Heat 2 tablespoons olive oil in a medium- size, ovenproof, non-stick skillet over medium heat. Add 1 large leek, washed well, and patted dry, dark green tops discarded, sliced into ⅛-inch-thick half-moons, and cook, stirring often, until they begin to soften. Stir in ½ bunch asparagus, cut into 1- inch lengths, and another ¼ teaspoon salt and ⅛ teaspoon pepper, and cook, stirring occasionally, until just tender, 3 to 5 minutes.

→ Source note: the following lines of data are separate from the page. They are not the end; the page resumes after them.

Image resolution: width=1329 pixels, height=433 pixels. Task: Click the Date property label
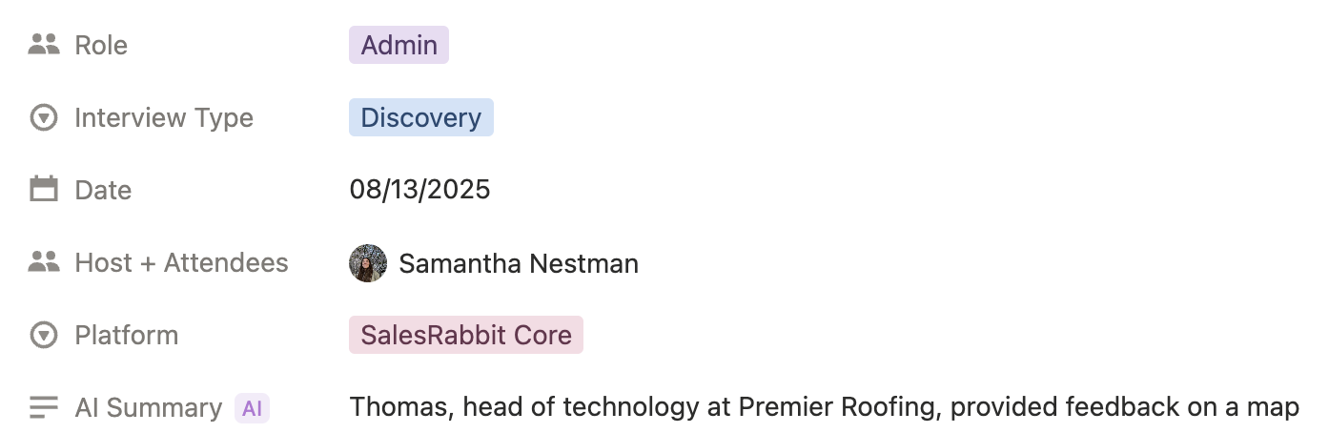pos(103,190)
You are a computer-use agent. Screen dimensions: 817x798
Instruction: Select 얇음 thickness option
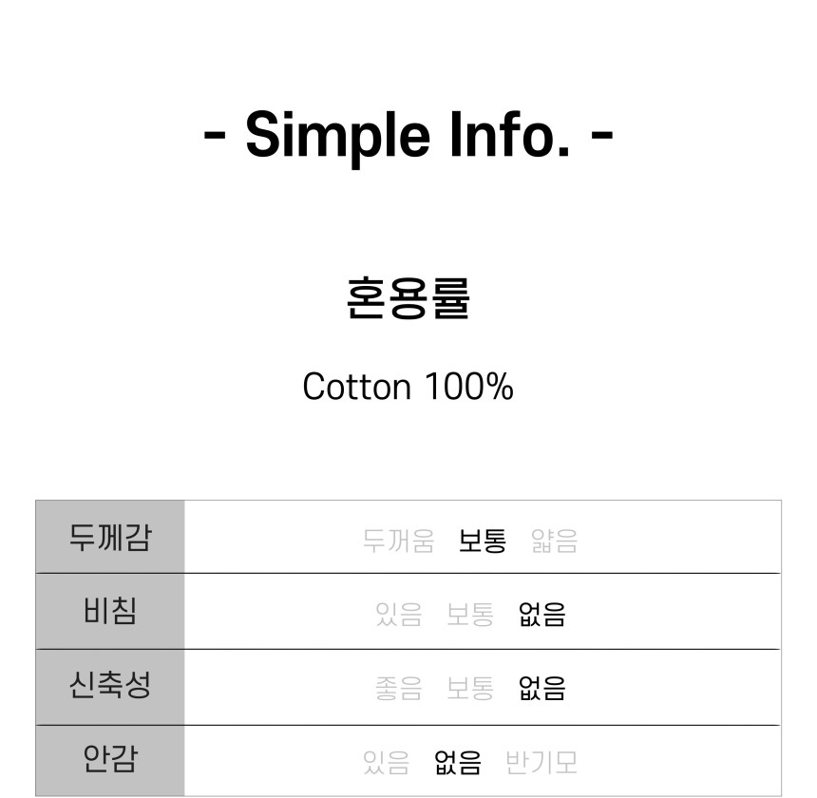click(555, 541)
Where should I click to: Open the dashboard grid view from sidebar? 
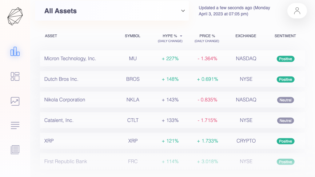(x=15, y=77)
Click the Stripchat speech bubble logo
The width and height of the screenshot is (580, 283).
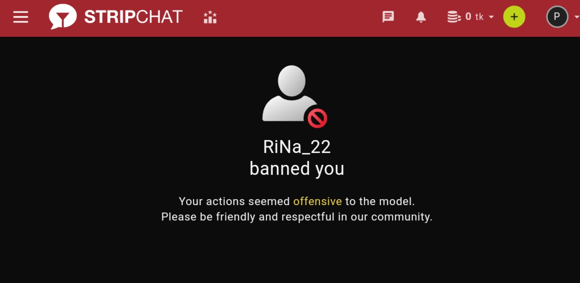62,17
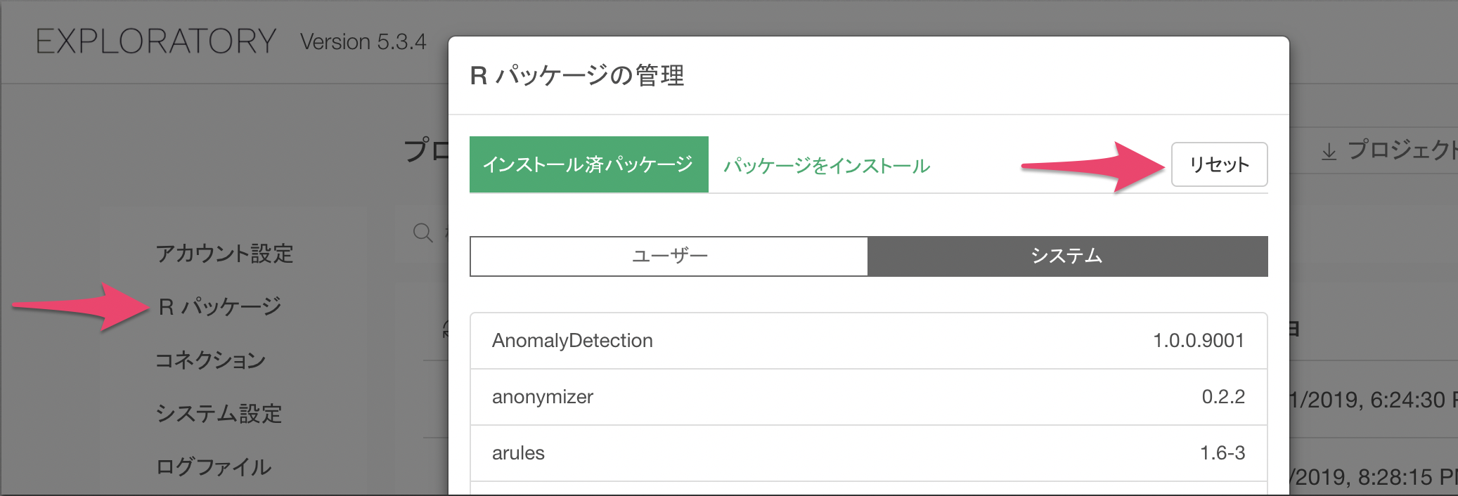Viewport: 1458px width, 496px height.
Task: Click the EXPLORATORY logo
Action: [x=156, y=41]
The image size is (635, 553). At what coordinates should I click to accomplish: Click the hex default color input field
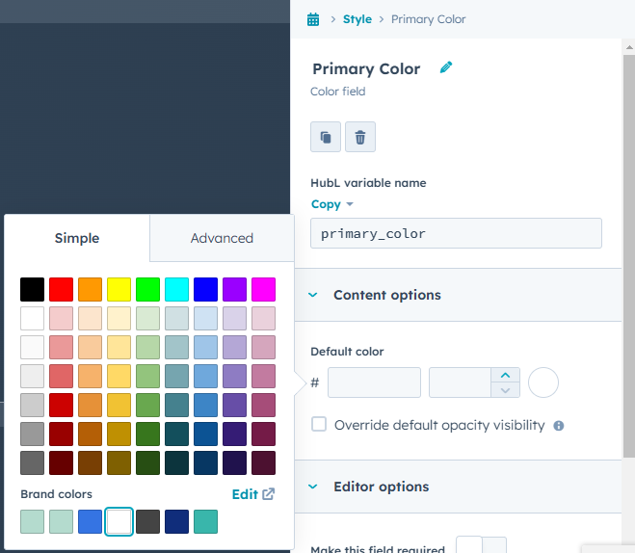pos(374,382)
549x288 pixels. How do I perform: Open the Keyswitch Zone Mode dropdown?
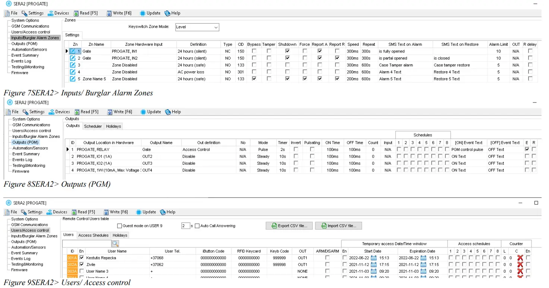coord(216,27)
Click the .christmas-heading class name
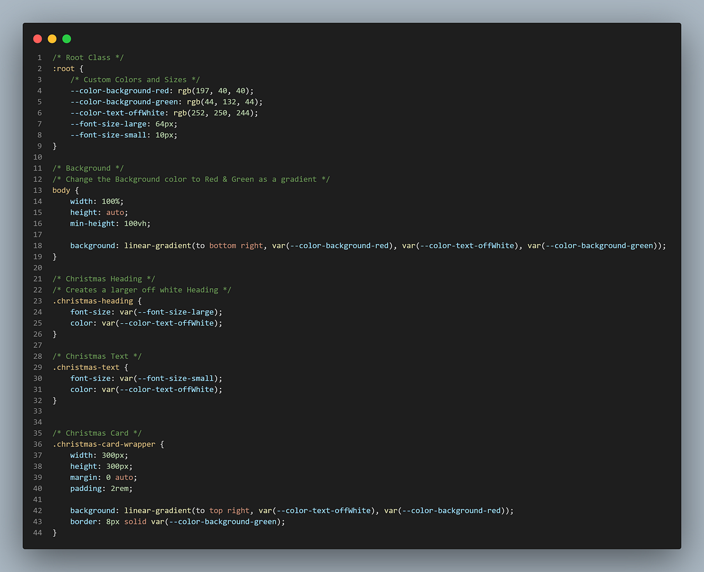Viewport: 704px width, 572px height. (x=94, y=300)
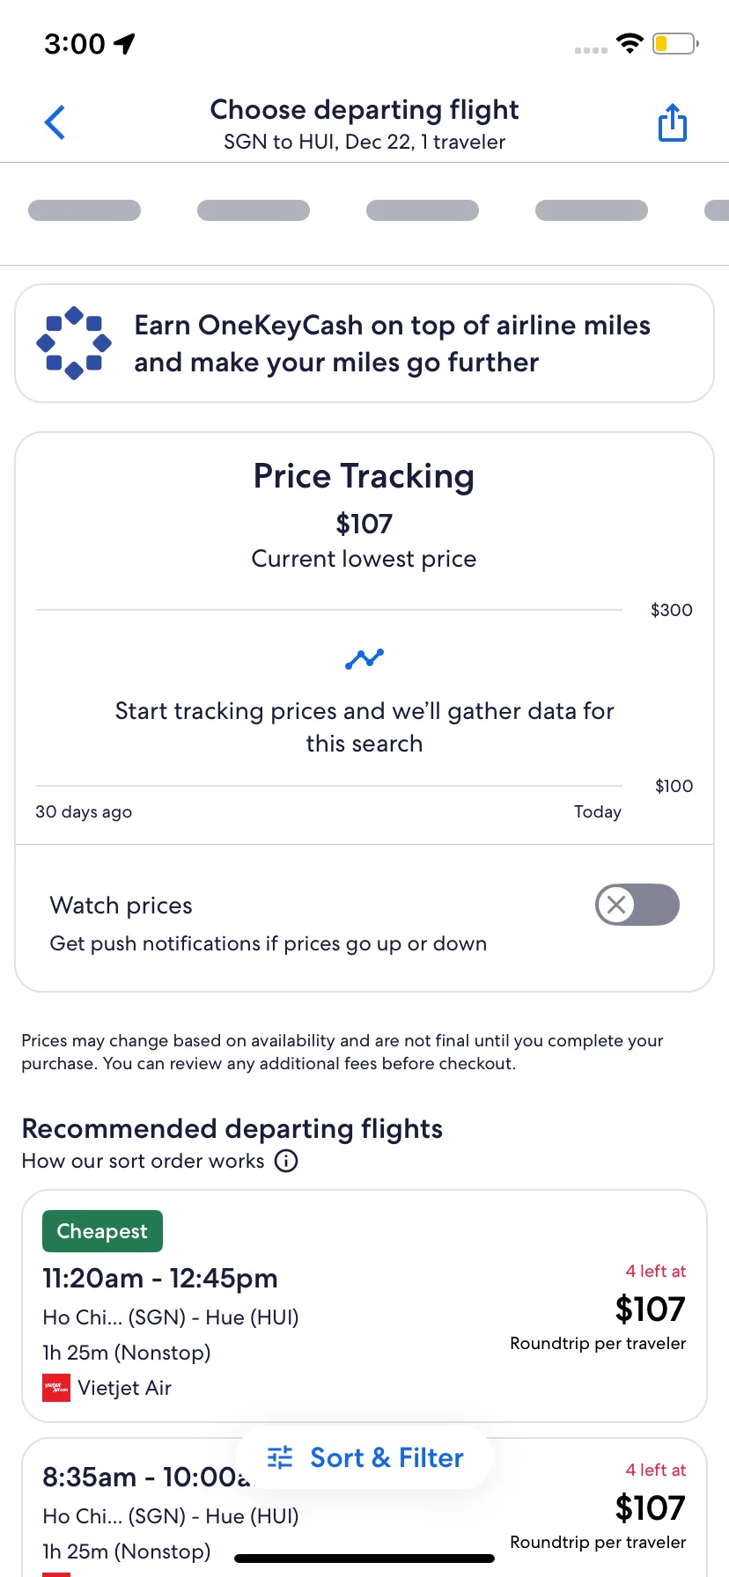Screen dimensions: 729x1577
Task: Tap the Vietjet Air logo
Action: 56,1388
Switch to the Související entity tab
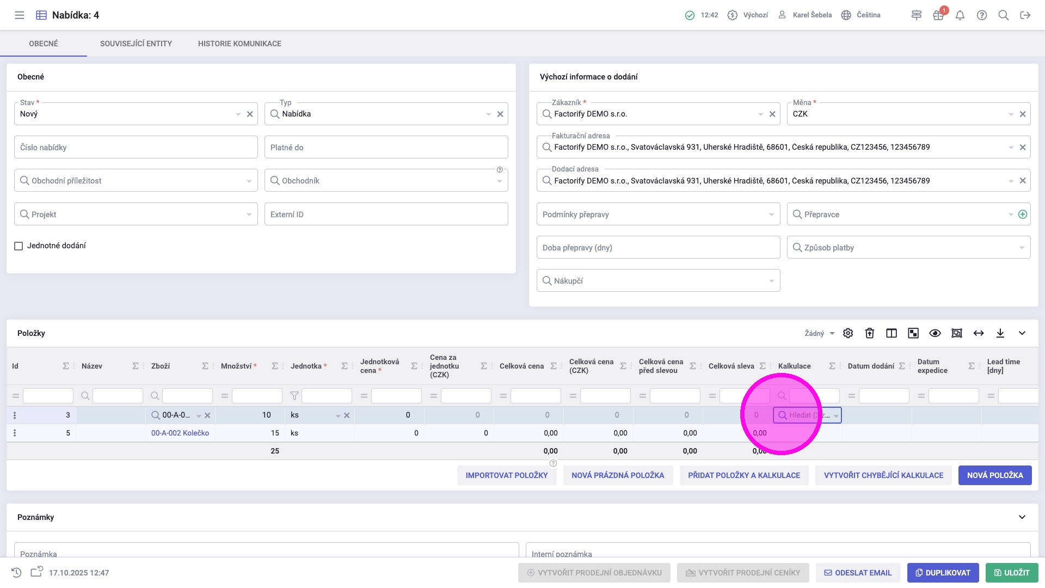1045x588 pixels. (136, 44)
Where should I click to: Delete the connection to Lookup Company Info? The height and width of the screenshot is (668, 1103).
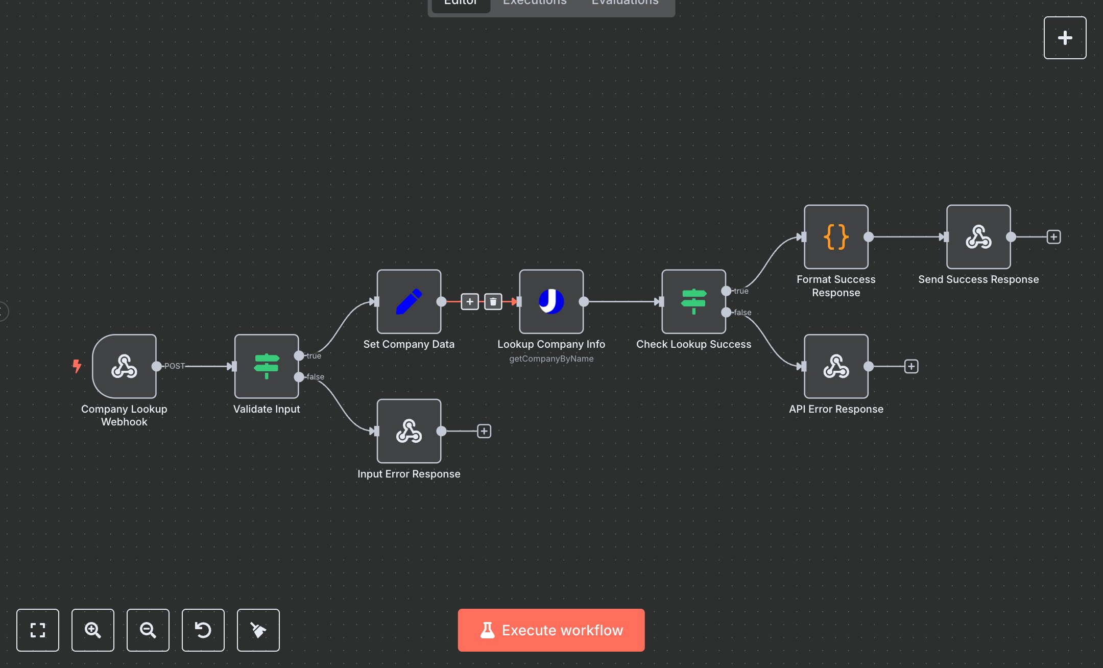click(493, 301)
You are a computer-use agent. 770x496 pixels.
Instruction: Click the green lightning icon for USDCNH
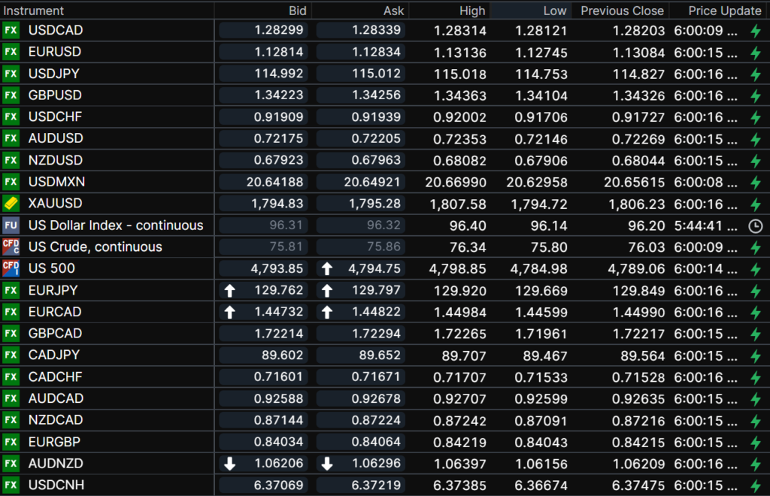coord(756,485)
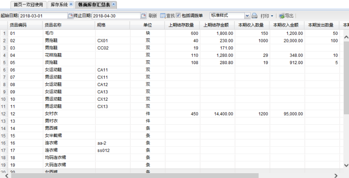This screenshot has width=349, height=178.
Task: Open the 打印 dropdown arrow menu
Action: 272,16
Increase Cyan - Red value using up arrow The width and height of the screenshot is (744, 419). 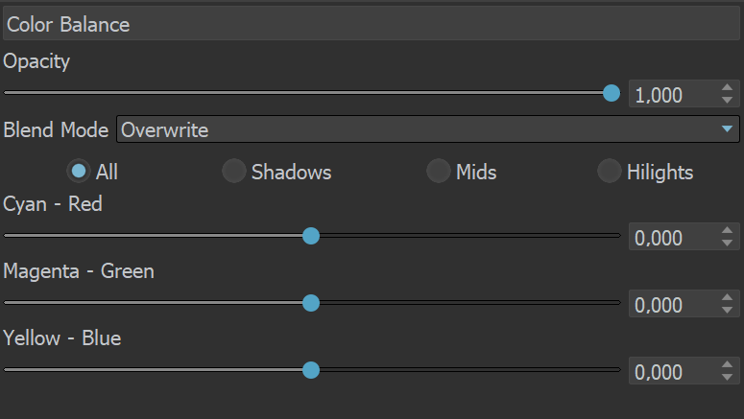[727, 230]
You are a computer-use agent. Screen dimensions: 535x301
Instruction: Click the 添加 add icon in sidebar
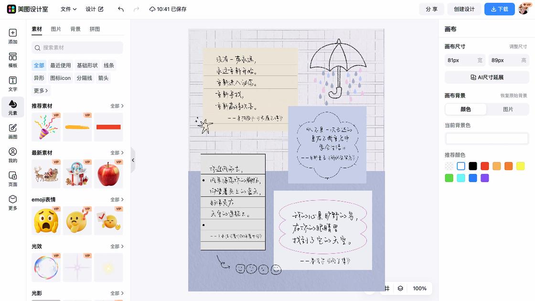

Reduce the heat to medium low. Add the egg mixture and gently shake the pan to distribute. Cook, occasionally pulling the edges away from the pan with a silicone spatula, allowing uncooked egg to run underneath, until the edges are set and the center is just beginning to set (it should still be mostly runny), 8 to 10 minutes. Sprinkle ⅓ cup freshly crumbled goat cheese on.
Here is another great Keto asparagus recipe.
Asparagus constitutes a very keto-friendly food. As well as being very low in carbs, it’s also great for heart health and overall well-being. They are low in calories, taste fantastic and can be served up baked, steamed, roasted or raw. Have a serving alongside kale, green beans, any leafy green vegetable or bell peppers and you will be getting in a perfect keto-friendly meal.